Collection entries:
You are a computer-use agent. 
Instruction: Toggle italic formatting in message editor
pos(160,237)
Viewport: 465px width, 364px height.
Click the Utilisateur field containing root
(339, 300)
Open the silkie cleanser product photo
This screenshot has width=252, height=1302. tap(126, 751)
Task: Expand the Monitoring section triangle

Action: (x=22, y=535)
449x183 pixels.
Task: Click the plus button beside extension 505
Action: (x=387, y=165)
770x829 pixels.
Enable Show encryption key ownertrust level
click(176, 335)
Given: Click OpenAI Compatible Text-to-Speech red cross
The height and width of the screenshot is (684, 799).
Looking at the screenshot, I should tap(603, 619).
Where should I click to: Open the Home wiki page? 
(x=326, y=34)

...

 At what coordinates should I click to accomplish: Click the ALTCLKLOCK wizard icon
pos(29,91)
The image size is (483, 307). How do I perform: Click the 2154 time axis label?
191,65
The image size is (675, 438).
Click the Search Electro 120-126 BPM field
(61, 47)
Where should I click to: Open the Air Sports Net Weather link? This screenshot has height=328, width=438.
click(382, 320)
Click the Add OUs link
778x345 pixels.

## Your task:
Substitute "Logging" for "Monitoring" in the data, starting with the line that contains "Open the silkie cleanser product photo" and going on through the line that contains "(x=326, y=34)". Give only those lines, with everything else left unchanged.

## Correct result:
Open the silkie cleanser product photo
This screenshot has width=252, height=1302. tap(126, 751)
Task: Expand the Logging section triangle

Action: (x=22, y=535)
449x183 pixels.
Task: Click the plus button beside extension 505
Action: (x=387, y=165)
770x829 pixels.
Enable Show encryption key ownertrust level
click(176, 335)
Given: Click OpenAI Compatible Text-to-Speech red cross
The height and width of the screenshot is (684, 799).
Looking at the screenshot, I should tap(603, 619).
Where should I click to: Open the Home wiki page? 
(x=326, y=34)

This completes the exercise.